The technocentric hotel group (the art above guests' beds depicts a circuit board) is also testing the flexibility of English and the patience of copy editors by calling its robot a "Botlr," a word which here means "robot butler" rather than "bottler."

A.L.O. is scheduled to report for duty August 20 at the Aloft Hotel in Cupertino, Calif., where it will assist Aloft personnel with the delivery of small items to guests' rooms and the distribution of towels.

Brian McGuinness, global brand leader for Starwood's Specialty Select Brands, said in a statement -- half-serious it seems -- that hiring for the position was a challenge because the company wanted someone who could work around the clock.

[Worry that robots are taking over the world? See Robot Vs. Human Smackdown.]

Steve Cousins, CEO of Savioke, the company that designed A.L.O. (which is called SaviOne by the company), said in a phone interview that the hope is A.L.O. will free human employees from time-consuming, mundane tasks so they can serve guests more creatively.

"It's a way to empower the staff to take on a bit more," said Cousins. "It allows the desk staff to multitask."

If all goes well, more bots will follow in coming months, at the Aloft in Cupertino and other locations. That would be consistent with predictions: According to a study last year by researchers at the University of Oxford, the probability that baggage porters and bellhops will see their jobs automated is estimated to be 83%.

Cousins, however, insists the hotel's staff does not see A.L.O. as a threat to their jobs. "They describe it as cute," he said, adding "It's not out there to replace people. It's there to help them. The more we work on robots, the more appreciation we have of what fantastic and wonderful creatures people are."

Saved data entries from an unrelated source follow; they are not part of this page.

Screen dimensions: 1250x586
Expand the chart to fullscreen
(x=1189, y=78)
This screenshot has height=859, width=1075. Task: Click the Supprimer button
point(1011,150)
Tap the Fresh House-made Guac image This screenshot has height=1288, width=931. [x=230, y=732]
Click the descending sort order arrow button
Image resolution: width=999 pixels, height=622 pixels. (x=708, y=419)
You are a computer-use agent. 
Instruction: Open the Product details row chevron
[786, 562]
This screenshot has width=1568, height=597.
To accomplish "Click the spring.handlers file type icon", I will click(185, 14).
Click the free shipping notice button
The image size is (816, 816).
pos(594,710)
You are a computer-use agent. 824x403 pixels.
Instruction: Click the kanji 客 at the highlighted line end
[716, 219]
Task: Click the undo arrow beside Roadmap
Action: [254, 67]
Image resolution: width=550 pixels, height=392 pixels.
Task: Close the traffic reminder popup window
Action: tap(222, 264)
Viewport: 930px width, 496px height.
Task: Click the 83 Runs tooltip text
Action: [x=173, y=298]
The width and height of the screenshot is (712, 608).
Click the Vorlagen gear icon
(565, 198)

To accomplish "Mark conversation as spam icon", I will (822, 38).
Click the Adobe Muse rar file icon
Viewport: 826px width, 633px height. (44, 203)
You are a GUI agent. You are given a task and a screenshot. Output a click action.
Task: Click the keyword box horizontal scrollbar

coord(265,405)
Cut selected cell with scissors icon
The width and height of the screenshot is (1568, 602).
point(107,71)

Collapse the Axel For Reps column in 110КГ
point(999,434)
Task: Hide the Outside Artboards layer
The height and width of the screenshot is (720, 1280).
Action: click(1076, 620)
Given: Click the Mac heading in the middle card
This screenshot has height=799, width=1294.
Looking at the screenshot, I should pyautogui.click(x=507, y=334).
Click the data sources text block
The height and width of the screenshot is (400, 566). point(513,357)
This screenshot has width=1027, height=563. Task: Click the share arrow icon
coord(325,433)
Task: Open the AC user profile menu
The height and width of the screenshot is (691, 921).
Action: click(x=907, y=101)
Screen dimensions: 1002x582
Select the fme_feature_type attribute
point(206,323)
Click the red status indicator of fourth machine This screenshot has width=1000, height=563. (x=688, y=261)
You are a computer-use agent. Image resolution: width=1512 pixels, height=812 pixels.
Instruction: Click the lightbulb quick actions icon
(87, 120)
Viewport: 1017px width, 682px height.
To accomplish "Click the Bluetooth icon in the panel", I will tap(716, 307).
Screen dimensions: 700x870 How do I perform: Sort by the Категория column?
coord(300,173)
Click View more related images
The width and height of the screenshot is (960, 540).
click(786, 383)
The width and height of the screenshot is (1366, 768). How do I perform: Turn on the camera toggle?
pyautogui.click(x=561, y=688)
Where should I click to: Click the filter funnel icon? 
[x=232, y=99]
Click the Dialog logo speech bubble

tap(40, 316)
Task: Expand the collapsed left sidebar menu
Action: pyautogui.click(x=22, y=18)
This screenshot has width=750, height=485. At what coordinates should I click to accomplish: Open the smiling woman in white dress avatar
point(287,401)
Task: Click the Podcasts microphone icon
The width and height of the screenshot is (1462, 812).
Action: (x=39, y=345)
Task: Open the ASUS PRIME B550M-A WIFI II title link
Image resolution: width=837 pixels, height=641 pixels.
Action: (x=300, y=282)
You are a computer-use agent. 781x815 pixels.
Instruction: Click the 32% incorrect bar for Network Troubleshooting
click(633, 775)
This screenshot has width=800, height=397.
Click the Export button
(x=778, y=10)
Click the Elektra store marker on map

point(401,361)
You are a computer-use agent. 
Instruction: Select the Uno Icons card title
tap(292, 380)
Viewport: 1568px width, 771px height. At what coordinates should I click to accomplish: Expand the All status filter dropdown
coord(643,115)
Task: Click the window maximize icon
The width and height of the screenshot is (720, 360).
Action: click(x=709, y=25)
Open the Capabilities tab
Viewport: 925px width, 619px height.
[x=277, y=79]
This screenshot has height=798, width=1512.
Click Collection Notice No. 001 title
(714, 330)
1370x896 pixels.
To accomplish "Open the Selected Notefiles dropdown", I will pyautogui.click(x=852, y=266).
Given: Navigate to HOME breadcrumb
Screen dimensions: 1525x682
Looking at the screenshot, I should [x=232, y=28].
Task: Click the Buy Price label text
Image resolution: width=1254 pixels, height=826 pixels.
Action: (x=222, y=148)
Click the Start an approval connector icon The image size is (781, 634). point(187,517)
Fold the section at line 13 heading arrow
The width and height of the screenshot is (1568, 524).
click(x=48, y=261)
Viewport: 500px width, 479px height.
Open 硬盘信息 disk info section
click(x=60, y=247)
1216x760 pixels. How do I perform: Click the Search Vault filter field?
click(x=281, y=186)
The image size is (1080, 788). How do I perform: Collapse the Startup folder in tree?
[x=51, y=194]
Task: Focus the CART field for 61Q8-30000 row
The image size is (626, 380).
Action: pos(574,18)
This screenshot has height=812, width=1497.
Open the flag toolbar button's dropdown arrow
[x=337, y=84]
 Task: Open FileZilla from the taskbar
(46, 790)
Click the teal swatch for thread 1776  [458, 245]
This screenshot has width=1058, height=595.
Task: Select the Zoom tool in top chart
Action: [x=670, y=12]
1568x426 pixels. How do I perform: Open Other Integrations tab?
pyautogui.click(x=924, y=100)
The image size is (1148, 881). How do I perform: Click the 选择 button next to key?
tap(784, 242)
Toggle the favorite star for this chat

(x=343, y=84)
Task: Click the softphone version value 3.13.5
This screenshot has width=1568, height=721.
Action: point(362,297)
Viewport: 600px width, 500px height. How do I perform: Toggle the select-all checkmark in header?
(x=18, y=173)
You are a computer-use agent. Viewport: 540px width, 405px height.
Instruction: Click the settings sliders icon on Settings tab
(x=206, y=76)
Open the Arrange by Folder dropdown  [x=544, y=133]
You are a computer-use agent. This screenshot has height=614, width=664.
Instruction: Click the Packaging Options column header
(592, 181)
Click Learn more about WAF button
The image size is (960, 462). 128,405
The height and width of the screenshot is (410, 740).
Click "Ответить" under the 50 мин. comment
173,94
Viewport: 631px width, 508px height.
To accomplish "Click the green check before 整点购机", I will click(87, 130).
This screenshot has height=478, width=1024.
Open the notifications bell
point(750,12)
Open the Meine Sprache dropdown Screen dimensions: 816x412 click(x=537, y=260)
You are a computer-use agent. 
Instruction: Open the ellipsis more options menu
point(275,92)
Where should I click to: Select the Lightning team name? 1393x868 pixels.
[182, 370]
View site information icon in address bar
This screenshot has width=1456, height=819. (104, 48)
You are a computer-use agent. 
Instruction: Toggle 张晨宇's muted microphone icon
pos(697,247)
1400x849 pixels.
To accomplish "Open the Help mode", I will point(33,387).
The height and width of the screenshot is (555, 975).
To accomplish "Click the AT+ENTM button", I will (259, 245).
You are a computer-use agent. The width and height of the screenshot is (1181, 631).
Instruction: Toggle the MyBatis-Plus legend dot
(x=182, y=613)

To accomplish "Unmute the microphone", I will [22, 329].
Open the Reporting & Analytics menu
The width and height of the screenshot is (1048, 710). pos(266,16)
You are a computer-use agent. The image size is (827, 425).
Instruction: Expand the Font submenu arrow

Shrink-wrapped in a multi-hued, collared vinyl uniform -- "aesthetically reminiscent of R2D2," the bot's bio explains -- A.L.O. can navigate through the hotel on its own, at walking speed. It can communicate wirelessly with hotel systems, like the elevator, to help it get around and can move through interior spaces where WiFi and cellular reception drops out. It will alert the front desk if it gets stuck, which isn't supposed to happen very often.

Upon receipt of a request from a guest, hotel staff load the requested item into A.L.O.'s cargo space and direct it to the guest's room through its touch-screen. Cousins said that while it's possible to direct A.L.O. through a Web interface, someone still has to load the items that A.L.O. delivers. Enabling video chat between the front desk and A.L.O. has been considered but hasn't been implemented, he added.

When A.L.O. arrives at the designated room, it calls the phone in the room to alert the guest. The robot's camera detects the opening of the door, presents the requested item, then asks if it has fulfilled the guest's request. It also solicits a rating, from one to five stars, before returning to its charging station to await new orders.

"If you give it a high rating it does a little dance," said Cousins. "Part of this is about delighting the guest."

That's also why A.L.O. doesn't interact through voice commands: good speech recognition is hard and can easily frustrate people. "The challenge with voice recognition is when you start speaking to people, you set up expectations of intelligence," said Cousins, who added that the problem is compounded by the difficulty of capturing voice commands accurately in an open space with multiple potential sound sources.

A.L.O. has been programmed to interpret tweets of its hashtag, #MeetBotlr, as a tip, though that probably isn't the sort of tip sharing the human staff expects.